_Requirement_.
Among the lines of the records, please find those that contain the word "badge" and copy them.

Collected data entries:
::::::::::
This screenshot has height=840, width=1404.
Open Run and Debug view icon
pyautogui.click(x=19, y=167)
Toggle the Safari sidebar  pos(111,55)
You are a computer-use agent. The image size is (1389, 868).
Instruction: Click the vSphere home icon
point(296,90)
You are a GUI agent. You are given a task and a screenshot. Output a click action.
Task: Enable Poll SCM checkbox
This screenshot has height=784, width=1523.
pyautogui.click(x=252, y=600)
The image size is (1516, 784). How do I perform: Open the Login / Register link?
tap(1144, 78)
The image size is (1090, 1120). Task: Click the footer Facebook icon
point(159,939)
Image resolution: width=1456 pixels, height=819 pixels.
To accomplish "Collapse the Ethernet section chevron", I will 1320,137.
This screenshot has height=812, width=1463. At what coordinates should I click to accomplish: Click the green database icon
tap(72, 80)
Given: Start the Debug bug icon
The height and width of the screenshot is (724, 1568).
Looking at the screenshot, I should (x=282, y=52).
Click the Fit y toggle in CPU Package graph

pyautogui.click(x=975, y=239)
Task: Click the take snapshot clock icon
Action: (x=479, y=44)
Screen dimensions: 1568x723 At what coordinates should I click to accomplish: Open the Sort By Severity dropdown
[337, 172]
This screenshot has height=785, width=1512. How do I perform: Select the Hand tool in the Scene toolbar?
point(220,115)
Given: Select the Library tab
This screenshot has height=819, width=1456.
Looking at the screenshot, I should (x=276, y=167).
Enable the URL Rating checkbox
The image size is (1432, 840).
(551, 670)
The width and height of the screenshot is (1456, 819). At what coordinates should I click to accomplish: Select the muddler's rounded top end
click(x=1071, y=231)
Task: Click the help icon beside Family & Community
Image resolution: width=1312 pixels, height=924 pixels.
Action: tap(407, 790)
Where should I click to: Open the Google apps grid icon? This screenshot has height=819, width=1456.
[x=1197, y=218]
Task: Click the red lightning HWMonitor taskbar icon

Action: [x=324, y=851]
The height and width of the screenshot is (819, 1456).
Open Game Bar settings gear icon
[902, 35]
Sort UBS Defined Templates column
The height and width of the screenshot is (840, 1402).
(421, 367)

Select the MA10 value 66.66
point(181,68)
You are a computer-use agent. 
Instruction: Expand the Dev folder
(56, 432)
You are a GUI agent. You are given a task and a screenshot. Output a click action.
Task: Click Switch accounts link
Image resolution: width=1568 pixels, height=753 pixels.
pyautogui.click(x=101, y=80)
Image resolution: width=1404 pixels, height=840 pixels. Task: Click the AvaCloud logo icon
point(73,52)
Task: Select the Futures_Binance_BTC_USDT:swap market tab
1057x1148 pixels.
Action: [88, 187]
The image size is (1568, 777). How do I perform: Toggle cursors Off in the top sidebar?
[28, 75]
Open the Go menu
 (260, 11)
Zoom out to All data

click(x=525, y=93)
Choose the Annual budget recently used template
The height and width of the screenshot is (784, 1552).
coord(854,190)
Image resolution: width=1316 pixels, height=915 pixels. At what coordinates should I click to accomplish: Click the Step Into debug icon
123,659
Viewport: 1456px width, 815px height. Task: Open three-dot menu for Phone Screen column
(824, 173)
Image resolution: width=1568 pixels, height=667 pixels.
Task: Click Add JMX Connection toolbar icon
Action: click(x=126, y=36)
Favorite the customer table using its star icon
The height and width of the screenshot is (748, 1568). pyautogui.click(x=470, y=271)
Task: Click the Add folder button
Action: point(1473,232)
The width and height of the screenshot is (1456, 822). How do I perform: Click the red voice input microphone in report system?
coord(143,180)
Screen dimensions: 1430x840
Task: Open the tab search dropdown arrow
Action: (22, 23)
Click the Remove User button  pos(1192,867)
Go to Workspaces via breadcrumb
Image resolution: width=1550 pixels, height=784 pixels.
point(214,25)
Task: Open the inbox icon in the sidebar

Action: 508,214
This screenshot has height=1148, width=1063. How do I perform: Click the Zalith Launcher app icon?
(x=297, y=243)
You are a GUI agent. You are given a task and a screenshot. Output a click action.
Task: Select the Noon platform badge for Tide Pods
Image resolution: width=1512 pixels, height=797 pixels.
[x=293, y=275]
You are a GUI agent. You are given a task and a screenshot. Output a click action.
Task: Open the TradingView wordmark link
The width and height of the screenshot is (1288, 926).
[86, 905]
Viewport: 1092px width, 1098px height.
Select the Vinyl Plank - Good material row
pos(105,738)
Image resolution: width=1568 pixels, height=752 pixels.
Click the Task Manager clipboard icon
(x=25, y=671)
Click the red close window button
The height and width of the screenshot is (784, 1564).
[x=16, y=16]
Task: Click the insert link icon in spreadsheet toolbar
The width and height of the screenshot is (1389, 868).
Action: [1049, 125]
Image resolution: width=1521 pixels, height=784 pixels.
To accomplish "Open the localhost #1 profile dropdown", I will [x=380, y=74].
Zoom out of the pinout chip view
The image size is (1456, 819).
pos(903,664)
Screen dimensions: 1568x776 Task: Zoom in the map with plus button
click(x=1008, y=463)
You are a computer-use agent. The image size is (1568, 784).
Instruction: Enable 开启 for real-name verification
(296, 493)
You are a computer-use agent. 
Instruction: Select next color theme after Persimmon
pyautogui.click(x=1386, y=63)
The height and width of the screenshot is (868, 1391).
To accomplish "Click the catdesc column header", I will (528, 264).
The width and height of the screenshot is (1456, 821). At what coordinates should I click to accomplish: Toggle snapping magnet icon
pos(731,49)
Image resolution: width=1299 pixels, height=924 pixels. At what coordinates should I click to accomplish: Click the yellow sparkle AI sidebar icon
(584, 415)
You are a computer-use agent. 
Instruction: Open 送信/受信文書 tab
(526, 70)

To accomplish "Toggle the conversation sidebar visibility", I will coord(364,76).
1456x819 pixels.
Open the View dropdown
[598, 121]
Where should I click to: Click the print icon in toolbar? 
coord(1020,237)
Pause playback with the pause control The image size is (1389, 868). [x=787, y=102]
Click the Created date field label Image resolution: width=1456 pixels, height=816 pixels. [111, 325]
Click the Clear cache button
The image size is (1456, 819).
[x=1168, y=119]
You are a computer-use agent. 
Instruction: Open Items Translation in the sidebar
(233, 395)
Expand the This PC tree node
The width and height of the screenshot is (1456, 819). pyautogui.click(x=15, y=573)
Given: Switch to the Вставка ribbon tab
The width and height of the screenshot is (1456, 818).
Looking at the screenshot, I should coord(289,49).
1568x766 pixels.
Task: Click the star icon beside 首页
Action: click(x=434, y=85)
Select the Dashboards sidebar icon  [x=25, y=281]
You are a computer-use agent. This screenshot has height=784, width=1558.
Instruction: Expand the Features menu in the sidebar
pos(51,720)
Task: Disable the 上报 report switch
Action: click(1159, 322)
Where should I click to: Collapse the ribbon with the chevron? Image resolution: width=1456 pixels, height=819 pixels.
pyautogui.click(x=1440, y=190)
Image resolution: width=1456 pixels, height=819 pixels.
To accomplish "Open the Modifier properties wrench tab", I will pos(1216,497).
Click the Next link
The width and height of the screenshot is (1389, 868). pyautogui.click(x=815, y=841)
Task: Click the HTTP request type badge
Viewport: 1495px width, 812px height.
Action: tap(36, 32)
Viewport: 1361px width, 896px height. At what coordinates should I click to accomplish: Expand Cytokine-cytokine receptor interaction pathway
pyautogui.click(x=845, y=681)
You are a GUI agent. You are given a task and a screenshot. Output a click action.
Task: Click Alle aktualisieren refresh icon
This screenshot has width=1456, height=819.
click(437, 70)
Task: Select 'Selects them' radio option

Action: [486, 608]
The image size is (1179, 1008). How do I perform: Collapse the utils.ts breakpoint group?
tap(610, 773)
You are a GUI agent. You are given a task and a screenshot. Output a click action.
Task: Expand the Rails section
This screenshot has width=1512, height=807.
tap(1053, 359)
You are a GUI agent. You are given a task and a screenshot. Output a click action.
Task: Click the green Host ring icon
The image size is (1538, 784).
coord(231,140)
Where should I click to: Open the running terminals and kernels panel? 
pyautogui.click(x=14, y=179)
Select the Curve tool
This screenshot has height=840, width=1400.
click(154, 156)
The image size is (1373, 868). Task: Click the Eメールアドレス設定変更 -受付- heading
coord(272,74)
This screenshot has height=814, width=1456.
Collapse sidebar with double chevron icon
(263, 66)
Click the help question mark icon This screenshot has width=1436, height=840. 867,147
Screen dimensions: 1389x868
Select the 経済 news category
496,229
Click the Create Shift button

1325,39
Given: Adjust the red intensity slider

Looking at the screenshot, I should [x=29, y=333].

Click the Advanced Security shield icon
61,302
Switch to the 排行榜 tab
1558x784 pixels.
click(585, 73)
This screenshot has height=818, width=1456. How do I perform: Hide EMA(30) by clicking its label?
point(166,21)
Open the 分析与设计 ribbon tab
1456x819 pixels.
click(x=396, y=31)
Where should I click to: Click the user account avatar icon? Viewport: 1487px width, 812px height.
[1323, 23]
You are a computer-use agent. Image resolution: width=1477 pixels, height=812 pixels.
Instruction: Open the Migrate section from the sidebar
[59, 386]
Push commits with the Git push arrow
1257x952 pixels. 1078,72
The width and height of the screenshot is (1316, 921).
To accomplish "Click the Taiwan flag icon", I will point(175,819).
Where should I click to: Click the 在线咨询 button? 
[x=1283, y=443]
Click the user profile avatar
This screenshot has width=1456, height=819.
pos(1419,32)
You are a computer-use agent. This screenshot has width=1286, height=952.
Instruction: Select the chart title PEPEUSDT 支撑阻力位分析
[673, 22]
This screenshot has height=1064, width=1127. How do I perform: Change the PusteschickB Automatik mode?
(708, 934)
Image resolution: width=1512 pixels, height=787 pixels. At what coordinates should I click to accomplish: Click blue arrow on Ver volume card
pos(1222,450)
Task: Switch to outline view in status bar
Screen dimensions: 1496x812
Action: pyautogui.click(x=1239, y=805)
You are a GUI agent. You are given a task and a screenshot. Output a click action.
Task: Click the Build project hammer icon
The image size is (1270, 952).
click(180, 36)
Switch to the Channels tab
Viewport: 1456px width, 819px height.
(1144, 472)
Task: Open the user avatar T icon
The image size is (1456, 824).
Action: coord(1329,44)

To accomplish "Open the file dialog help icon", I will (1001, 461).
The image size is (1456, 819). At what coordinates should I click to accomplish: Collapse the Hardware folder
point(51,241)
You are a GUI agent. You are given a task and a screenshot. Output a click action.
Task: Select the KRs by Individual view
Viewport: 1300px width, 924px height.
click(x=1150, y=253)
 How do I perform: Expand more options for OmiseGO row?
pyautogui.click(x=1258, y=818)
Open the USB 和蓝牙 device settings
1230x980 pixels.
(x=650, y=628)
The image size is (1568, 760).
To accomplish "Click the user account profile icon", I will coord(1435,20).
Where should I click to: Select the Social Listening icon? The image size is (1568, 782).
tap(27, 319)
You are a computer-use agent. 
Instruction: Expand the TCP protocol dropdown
::::::::::
_Exercise solution_.
Task: Select the Noon platform badge for Tide Pods
Task: Click the HTTP request type badge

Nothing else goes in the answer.